Oh no...if you're confused, imagine where I am ;-)

Okay, so the code you just posted...does that replace all the code you gave before or add to it?

Maybe this might help...

Using this calculator - http://zorc.breitbandkatze.de/crc.html

After clicking the button "CRC-CCITT", entering "FFFF" for "final XOR value", and then selecting both "reverse data bytes" and "reverse CRC results before final XOR" and then entering the string as %83%FE%D3%40%7a%93 for a string of 83FED3407A93...the result produced is exactly what I need = 702B

I'm not sure how they're getting that calculation to work, but with the parameters set that I mentioned...maybe you might see what's going on?

Thanks again Darren, I appreciate you're help!

----------


## jsamuelshn

Anyone else care to take a stab at it?

----------


## squiggler47

You may get a better response at the link I provided, this is more a general programming question, I would think most Excel gurus wont have much need for CRC, I think this is one situation where cross posting in a forum (since they are different) might be a good Idea.

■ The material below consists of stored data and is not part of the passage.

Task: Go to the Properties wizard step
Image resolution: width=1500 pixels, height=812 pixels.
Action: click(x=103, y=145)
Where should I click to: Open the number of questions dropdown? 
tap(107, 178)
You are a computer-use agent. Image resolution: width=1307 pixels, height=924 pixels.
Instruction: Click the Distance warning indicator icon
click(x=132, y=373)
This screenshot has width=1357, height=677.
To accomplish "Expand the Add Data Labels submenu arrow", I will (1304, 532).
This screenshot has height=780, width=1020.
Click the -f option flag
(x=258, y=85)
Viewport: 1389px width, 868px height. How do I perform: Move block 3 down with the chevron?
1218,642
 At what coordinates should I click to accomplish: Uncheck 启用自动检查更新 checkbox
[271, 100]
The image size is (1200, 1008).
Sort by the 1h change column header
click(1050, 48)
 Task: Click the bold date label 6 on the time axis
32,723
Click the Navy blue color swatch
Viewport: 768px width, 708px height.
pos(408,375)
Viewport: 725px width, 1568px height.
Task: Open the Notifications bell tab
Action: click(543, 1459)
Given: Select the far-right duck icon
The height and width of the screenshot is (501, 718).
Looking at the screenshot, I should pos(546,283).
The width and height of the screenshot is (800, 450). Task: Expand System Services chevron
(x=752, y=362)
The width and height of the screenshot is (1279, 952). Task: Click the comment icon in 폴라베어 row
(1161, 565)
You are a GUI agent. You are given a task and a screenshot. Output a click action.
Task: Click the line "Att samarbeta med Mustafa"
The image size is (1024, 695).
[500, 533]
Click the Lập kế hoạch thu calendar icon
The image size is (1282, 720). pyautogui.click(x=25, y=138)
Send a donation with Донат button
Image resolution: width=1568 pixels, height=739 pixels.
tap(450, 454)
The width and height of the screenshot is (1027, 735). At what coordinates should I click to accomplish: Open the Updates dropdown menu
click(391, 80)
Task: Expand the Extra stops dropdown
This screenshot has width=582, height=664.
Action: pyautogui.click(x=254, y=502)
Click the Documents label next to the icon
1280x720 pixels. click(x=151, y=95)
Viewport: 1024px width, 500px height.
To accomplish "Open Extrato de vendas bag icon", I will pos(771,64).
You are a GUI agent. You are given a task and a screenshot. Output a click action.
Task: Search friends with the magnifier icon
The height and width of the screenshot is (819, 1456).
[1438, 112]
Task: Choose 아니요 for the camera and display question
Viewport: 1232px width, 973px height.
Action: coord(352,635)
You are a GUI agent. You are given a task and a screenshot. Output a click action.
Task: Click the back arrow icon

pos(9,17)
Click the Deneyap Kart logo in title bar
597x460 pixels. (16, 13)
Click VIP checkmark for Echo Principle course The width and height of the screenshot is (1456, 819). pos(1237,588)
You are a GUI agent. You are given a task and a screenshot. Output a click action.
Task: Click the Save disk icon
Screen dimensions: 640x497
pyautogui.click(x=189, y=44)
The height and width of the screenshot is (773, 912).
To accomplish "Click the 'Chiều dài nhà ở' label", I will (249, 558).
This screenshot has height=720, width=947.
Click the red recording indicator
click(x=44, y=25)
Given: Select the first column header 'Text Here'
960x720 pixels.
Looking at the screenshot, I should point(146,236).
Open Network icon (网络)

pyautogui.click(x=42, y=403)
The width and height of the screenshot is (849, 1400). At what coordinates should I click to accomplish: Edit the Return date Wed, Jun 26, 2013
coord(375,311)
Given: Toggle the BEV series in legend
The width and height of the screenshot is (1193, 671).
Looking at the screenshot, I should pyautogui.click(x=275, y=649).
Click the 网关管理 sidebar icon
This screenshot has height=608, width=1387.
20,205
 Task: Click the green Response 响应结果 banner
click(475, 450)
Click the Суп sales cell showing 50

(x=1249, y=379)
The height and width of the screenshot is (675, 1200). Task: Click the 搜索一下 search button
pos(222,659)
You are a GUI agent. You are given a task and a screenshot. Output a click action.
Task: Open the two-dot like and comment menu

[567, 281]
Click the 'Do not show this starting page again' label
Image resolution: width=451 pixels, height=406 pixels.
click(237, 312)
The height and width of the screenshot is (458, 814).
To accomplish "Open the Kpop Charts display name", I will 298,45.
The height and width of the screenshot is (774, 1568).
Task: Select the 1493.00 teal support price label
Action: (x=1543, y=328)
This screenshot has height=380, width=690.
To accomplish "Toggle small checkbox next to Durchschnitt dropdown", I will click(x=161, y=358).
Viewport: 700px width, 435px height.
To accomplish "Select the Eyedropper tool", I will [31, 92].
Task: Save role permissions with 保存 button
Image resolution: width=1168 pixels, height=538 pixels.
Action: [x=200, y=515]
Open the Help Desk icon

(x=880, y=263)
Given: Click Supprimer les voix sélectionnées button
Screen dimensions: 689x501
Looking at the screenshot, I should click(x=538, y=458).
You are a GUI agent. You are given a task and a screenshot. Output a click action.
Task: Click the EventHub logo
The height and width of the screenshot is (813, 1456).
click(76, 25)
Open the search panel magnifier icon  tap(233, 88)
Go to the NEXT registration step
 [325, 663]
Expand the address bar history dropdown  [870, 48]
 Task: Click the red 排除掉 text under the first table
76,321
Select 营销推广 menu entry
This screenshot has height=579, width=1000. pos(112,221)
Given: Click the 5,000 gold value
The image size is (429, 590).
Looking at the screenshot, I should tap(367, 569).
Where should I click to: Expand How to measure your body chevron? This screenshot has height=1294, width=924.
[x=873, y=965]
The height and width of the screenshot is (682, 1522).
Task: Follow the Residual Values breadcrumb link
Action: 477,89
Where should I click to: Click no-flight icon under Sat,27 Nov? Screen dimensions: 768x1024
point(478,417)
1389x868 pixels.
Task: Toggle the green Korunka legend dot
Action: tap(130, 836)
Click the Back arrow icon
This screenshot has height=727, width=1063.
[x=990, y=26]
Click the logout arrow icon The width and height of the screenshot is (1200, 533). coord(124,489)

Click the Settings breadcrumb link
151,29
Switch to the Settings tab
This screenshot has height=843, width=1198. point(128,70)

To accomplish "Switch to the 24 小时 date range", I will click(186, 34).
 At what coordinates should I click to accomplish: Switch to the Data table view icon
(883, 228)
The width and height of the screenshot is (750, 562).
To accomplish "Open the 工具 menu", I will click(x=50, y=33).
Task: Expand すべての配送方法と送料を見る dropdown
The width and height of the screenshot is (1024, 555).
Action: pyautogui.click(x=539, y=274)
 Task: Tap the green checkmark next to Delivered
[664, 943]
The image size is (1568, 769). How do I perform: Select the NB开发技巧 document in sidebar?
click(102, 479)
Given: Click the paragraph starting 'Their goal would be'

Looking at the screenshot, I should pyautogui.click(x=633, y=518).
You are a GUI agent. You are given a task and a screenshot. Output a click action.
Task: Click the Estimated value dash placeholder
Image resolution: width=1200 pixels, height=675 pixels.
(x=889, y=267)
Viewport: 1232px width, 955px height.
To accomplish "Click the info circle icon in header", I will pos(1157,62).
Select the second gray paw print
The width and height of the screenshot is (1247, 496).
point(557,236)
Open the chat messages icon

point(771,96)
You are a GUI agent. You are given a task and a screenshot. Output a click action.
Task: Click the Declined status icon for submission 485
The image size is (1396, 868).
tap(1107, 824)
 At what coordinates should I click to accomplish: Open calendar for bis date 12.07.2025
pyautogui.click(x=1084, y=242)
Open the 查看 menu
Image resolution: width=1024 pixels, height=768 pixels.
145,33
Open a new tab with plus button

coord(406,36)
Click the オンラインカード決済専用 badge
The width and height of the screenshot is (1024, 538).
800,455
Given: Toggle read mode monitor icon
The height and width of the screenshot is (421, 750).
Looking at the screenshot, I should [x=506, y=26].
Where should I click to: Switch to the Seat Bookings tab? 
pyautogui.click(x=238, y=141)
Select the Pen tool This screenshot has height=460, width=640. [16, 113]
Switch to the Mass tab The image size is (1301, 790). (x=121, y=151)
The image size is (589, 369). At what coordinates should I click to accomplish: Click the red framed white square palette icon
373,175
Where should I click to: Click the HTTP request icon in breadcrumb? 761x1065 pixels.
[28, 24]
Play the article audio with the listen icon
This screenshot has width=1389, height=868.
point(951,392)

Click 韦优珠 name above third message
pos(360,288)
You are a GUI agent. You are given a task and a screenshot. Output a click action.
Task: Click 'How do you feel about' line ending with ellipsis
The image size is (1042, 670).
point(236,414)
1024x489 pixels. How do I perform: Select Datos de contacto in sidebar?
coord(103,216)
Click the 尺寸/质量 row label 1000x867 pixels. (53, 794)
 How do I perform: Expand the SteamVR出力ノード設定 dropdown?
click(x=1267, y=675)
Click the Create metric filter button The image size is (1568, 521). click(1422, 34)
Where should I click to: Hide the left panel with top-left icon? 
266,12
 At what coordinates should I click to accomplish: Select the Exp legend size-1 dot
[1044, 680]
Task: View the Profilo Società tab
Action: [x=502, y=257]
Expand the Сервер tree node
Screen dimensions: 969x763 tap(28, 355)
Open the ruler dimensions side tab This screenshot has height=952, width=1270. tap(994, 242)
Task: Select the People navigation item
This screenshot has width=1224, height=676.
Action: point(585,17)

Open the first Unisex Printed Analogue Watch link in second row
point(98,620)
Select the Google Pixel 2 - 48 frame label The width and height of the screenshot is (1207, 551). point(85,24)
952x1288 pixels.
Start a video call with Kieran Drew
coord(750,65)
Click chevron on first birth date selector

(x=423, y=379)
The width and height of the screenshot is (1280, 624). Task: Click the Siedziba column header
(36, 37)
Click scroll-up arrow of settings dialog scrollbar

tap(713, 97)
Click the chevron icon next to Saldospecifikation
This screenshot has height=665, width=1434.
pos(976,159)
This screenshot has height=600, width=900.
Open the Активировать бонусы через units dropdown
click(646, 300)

Although if you do get a reply posting the result and closing here would help!

----------


## jsamuelshn

Thanks Darren,

I've been posting on a few forums with no replies...but haven't tried that particular one yet.  

I'll cross post as well.  

Is the VB.net code the same kind of code that Excel uses?

thanks much!

----------


## jsamuelshn

Hello,

I'm trying to figure out how to modify some code to create an Excel calculator that has been set up for CRC XMODEM, to calculate for the CCITT polynomial x16 + x12 + x5 + 1

I changed the H8408 to H1021 but I'm getting the wrong calculation.

To test the code I enter the string 83FED3407A93 and I know the CRC is supposed to be, 0x702B which I then need to reverse the order to read as 0x2B70.

This is the code...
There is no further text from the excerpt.